Recorded data
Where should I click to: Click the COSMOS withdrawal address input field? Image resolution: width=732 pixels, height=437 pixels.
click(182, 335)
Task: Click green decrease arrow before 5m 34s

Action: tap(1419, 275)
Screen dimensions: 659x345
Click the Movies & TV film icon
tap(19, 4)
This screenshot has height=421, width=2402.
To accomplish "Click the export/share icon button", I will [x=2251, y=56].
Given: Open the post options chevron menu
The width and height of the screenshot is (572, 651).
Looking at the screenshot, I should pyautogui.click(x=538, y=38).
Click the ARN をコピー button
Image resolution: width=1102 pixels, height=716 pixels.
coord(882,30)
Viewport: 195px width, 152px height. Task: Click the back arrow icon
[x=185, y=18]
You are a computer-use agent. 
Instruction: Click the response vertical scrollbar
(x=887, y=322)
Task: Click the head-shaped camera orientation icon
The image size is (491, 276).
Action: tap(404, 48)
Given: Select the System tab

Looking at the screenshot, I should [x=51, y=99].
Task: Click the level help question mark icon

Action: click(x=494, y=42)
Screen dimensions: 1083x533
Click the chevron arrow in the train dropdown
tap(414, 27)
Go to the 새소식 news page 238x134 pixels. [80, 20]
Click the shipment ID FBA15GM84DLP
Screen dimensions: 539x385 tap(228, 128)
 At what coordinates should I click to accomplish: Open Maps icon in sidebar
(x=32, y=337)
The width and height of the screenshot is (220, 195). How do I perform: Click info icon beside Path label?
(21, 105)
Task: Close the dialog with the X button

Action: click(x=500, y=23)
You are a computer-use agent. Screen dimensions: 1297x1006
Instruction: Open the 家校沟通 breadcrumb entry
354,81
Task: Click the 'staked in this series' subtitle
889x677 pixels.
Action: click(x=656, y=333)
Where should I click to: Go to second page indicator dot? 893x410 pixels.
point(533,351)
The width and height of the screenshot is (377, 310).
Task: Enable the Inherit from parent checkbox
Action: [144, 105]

[About this exercise]: Please output an exact copy of the lines above, from the opening line of the data down to the line that contains "Given: Open the post options chevron menu".

[Response area]:
Where should I click to: Click the COSMOS withdrawal address input field? Image resolution: width=732 pixels, height=437 pixels.
click(182, 335)
Task: Click green decrease arrow before 5m 34s

Action: tap(1419, 275)
Screen dimensions: 659x345
Click the Movies & TV film icon
tap(19, 4)
This screenshot has height=421, width=2402.
To accomplish "Click the export/share icon button", I will [x=2251, y=56].
Given: Open the post options chevron menu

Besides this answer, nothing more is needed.